Как всегда, весело и беззаботно встретили они и сорок первый год. Начался он обычно, без особых происшествий. Если не считать того, что Игорек, любитель всяких экспериментов, чуть не спалил дом. Увидев на столе пачку нафталина, он высыпал его в банку из-под консервов и поставил на горящий примус - узнать, что будет, если нафталин нагреется. Он не успел подивиться тому, как быстро превращаются белые кристаллы в остро пахнущую жидкость, - столб пламени ударил в потолок.

Испугавшись, что деревянные перекрытия могут загореться, Игорь сбросил примус со стола, за ним покатилась злополучная банка, оставляя за собой огненную дорожку.
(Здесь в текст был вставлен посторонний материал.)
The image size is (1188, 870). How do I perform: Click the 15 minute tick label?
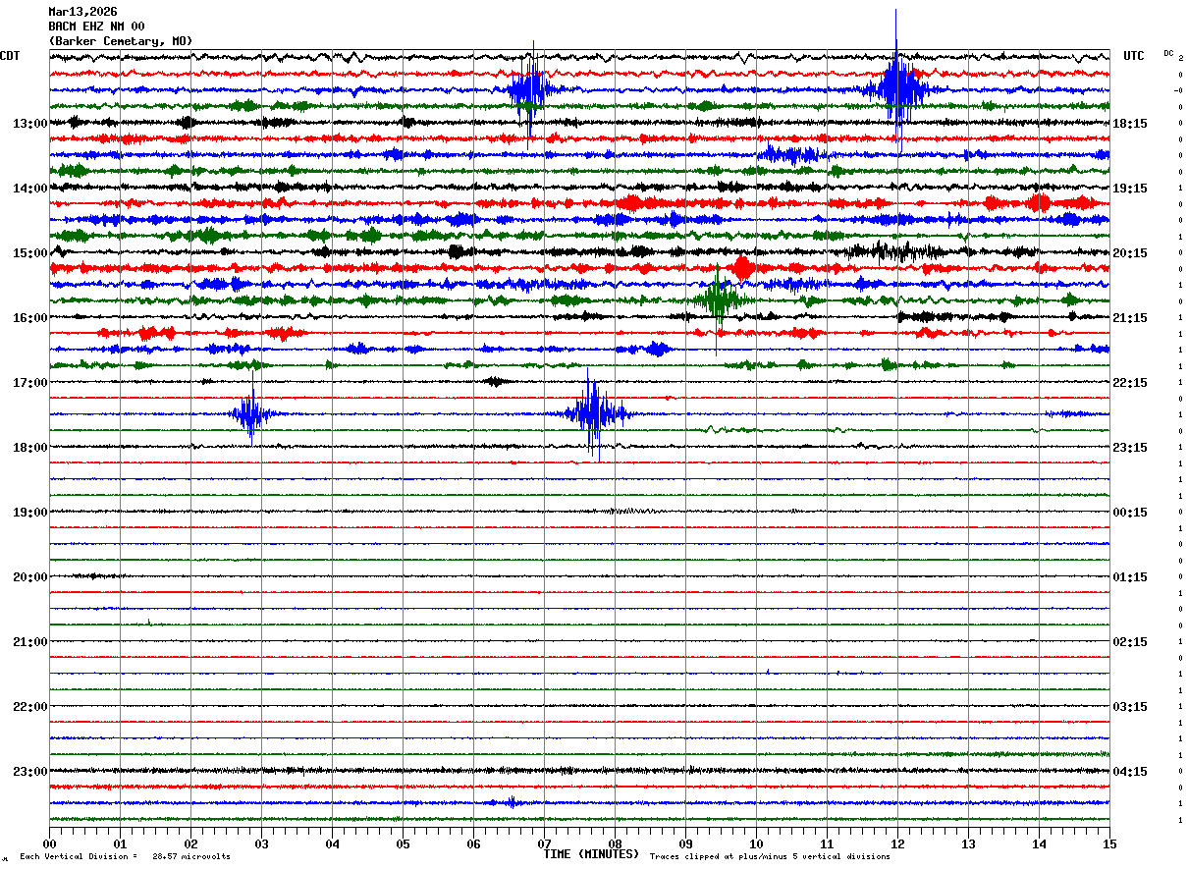tap(1109, 843)
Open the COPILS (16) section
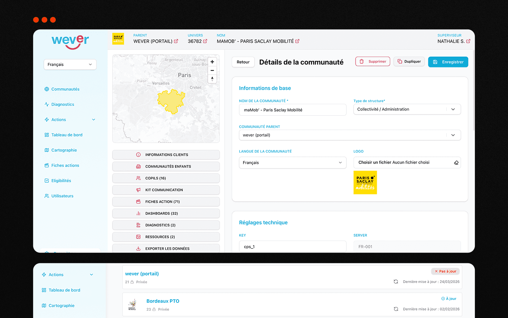Screen dimensions: 508x318 tap(166, 178)
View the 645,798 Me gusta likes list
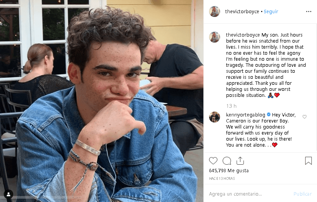 [x=229, y=171]

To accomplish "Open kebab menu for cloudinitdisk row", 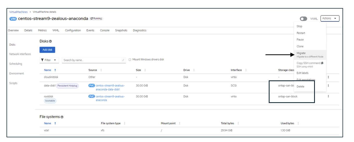I will click(328, 77).
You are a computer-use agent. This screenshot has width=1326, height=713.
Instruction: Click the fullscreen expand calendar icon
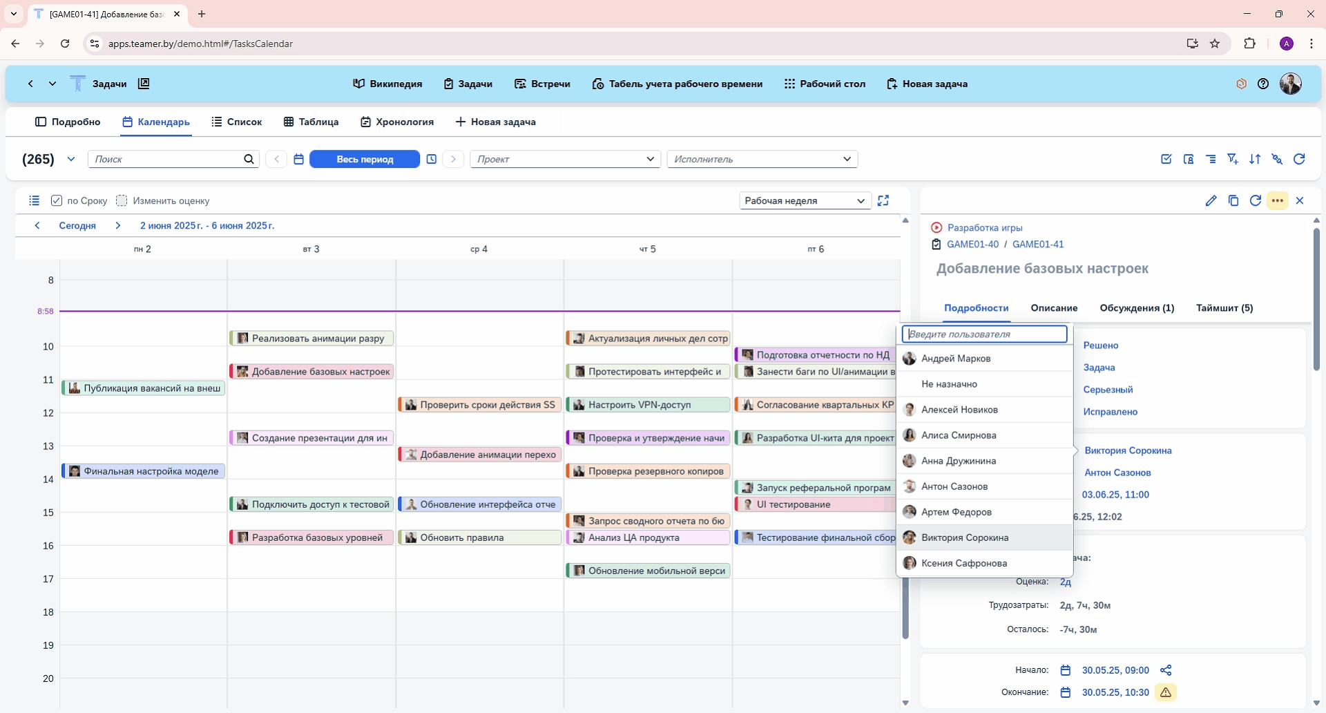coord(883,201)
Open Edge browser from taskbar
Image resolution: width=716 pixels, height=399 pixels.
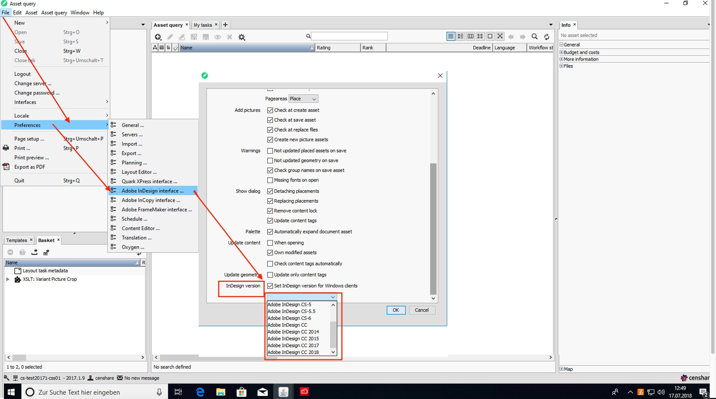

Всегда спокойный и неторопливый, он на этот раз метался по комнате, срывая с кроватей одеяла, с вешалки - одежду, забрасывая ими пламя.

Через несколько секунд под грудой тряпья что-то жутко зашипело, потом наступила тишина…

О том, что было, когда пришли с работы родители, Игорь не любил рассказывать. На выжженный посередке пол старался не смотреть, но с опытами решил повременить, тем более что подошла пора готовиться к экзаменам, а программа в пятом классе нешуточная.

Прошумела весна, с ее веселыми ветрами, с ароматом сирени и акации. Закончились экзамены. Впереди было лето - самая лучшая, по мнению детей и взрослых, пора года.

IV

Антонина Ленкова - Это было на Ульяновской

В тот день, когда охваченная непонятной тревогой Нина искала братишку, Игорек и его приятели были на городском пляже. Сначала гоняли мяч, потом, когда народу стало больше, а вода теплее, пошли купаться. Плавали, ныряли; выйдя из воды, со всего размаха кидались в горячий мягкий песок. И не вдруг заметили, как опустел берег. Это в воскресенье-то, да еще в самый полдень!

- Что-то случилось, ребята, - тревожно сказал Коля Кизим, глядя на спешащих к переправе людей.

Узнав, что началась война, они особенно не встревожились: японцам надавали, белофиннам тоже, дадут прикурить и фашистам. Ишь чего захотели - советской земли!